Greer a reconnu que sa thèse serait controversée. « Ce sont des moments comme ça, je peux entendre les féministes me hurler dessus, ‘vous êtes en train de banaliser le viol !’ »
« Eh bien, je vais vous dire quoi … Vous pouvez vouloir croire que le pénis est une arme mortelle et que toutes les femmes vivent dans la peur de cette arme mortelle, eh bien ce sont des conneries. Ce n’est pas vrai. Nous ne vivons pas dans la terreur du pénis… Un homme ne peut pas vous tuer avec son pénis. »
Elle a dit que, dans les cas de viols manifestement violents, les tribunaux devraient se concentrer sur la violence, qui devrait attirer des peines plus lourdes, plutôt que d’avoir de longs procès dans lesquels les femmes sont humiliées pendant de longues périodes.
Greer va publier son argumentation complète sur le viol dans un nouveau livre qui sortira en Australie en septembre.
Elle a dit que certains pourraient voir son attitude envers le viol comme désinvolte, mais elle a rappelé au public silencieux de Hay sa propre expérience quand elle avait 18 ans et a été violée. Elle a été battue à plusieurs reprises par un homme qui lui a demandé une douzaine de fois : « Dis : ‘baise-moi’ ». L’a-t-elle dit ? « Je ne pense pas que je l’ai fait, mais peut-être que je l’ai fait. Cela ressemblerait à quoi, sur mon téléphone portable, de dire au tribunal « baise-moi » ? Greer n’a pas porté plainte à la police.
Elle a remis en question une statistique selon laquelle 70% des victimes de viol auraient souffert de stress post-traumatique contre 20% des vétérans de guerre.
« Que diable racontez-vous ? Quelque chose qui ne laisse aucun signe, aucune blessure, rien du tout, serait plus dommageable pour une femme que de voir son meilleur ami explosé par un engin explosif, comme peut l’être un vétéran ? »
La société voudrait que les femmes croient que le viol les a détruites, a-t-elle dit. « Nous n’avons pas été détruites, nous avons été sacrément ennuyées, voilà ce que nous avons été. »
Greer a longtemps divisé l’opinion, depuis qu’elle a publié son ouvrage phare, The Female Eunuch, en 1970, et son discours à Hay ne montre aucun signe de changement.
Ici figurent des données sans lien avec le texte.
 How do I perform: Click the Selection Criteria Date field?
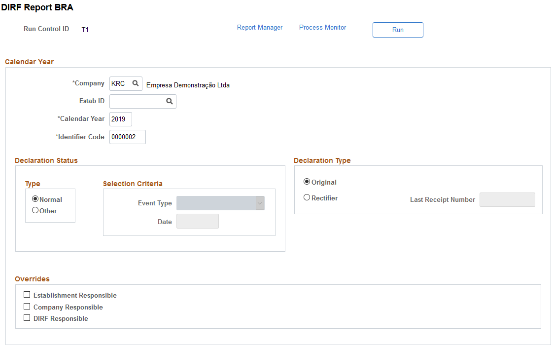coord(198,221)
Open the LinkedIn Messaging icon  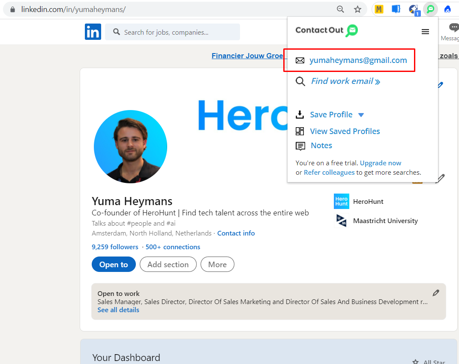pos(453,28)
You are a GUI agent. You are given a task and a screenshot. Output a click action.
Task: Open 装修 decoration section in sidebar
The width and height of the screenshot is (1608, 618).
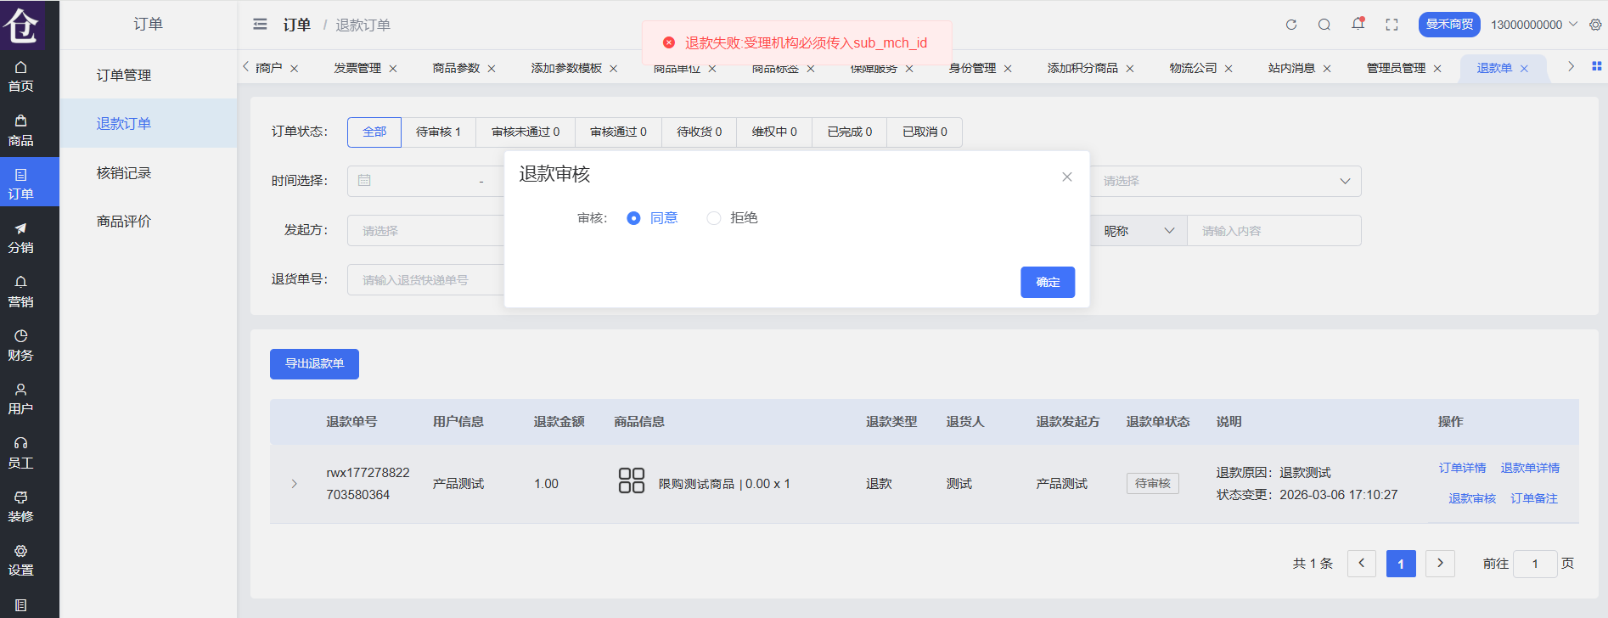(x=21, y=506)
Elle a dit que le monde était rempli de bad sex, que les gens ne se parlaient pas et ne s’aimaient comme ils le devraient. « Faire l’amour n’est pas une affaire d’organe, c’est une affaire de communication et, d’une manière ou d’une autre, nous devons le sauver. L’hétérosexualité est dans une crise profonde. »
C’est davantage une crise pour les femmes, a-t-elle ajouté. « Les femmes aiment les hommes, plus qu’ils [les hommes] ne les aiment. Nous sommes plus conscientes de nos hommes, plus qu’ils ne sont conscients de nous. Nous sommes plus facilement contraintes de les satisfaire ou d’essayer de leur plaire. Nous avons tendance à aimer nos fils plus que nos filles, nous espérons que cela ne se voit pas, mais c’est presque toujours le cas. »
Greer est pessimiste quant à l’affaire Harvey Weinstein, prédisant que les seuls gagnants seront les avocats. « Ils vont démolir les témoignages ».
La pensée de G. Greer est rapportée de manière parfois confuse ou incomplète, dans l’intention probable de la caricaturer ou la charger.
Je suis d’accord avec elle quand elle propose de ne pas confondre le bad sex avec les violences graves ou quand elle dit qu’un pénis ne tue pas et ne peut être comparé à une mine anti-personnel.
Qu’il faut donc repenser les peines afin que la plupart des procès pour viol ne s’écroulent pas comme ils le font actuellement.
Elle parle aussi de sauver l’amour et l’hétérosexualité, en crise.
Beaucoup de thèmes qui gagneront donc à être présentés de manière plus approfondie dans son prochain livre.